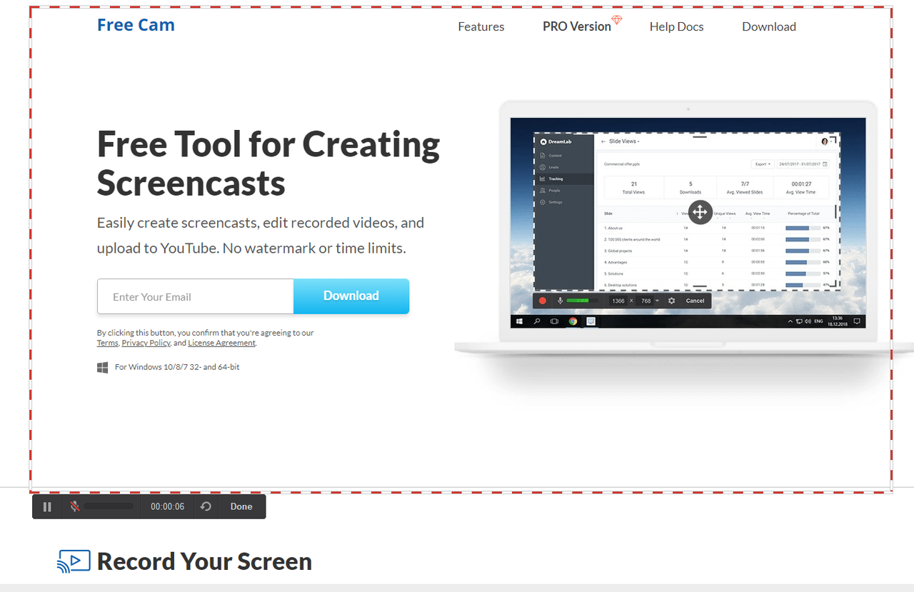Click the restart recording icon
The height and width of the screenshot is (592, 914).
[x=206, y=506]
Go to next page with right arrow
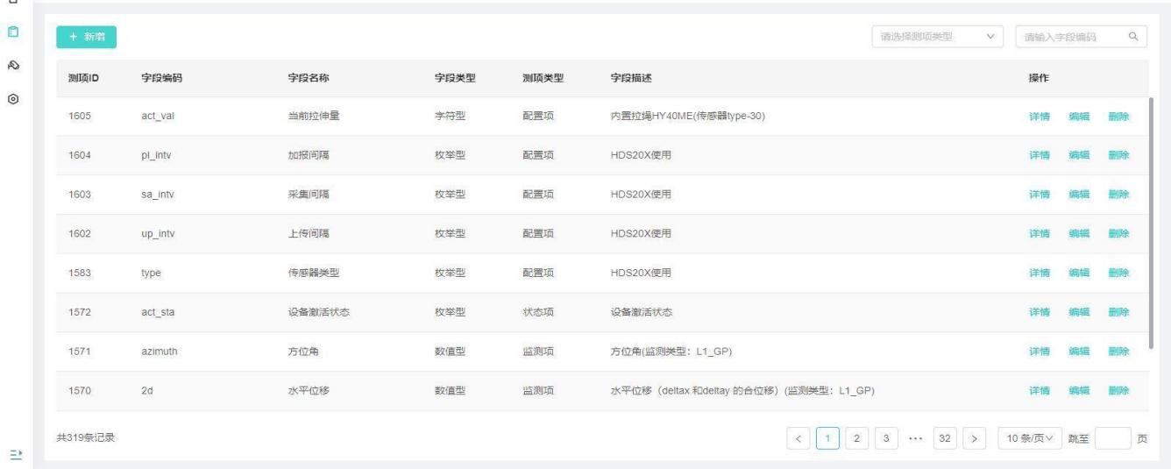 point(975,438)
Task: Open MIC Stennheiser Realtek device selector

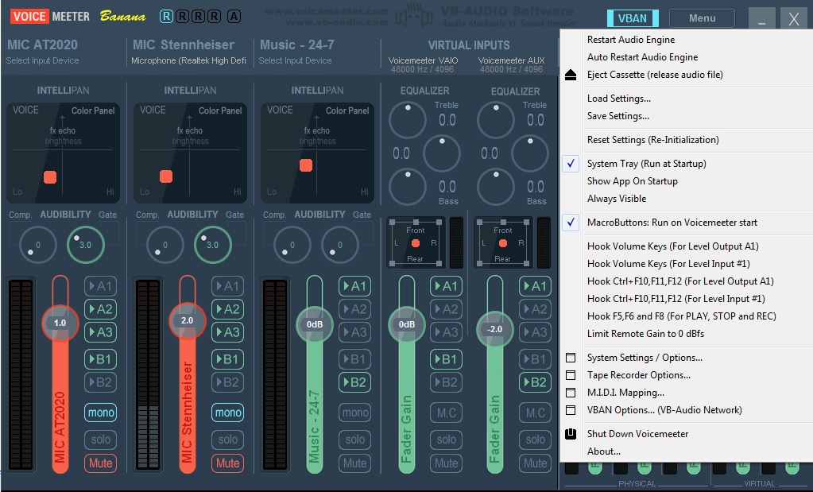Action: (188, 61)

****************************************

Work to complete:
Take the lines from the one that contains "Go to next page with right arrow" down to the last line of the listing above, both included, and set them down exactly, leaving out pictures.

Answer box:
Go to next page with right arrow
 point(975,438)
Task: Open MIC Stennheiser Realtek device selector

Action: (188, 61)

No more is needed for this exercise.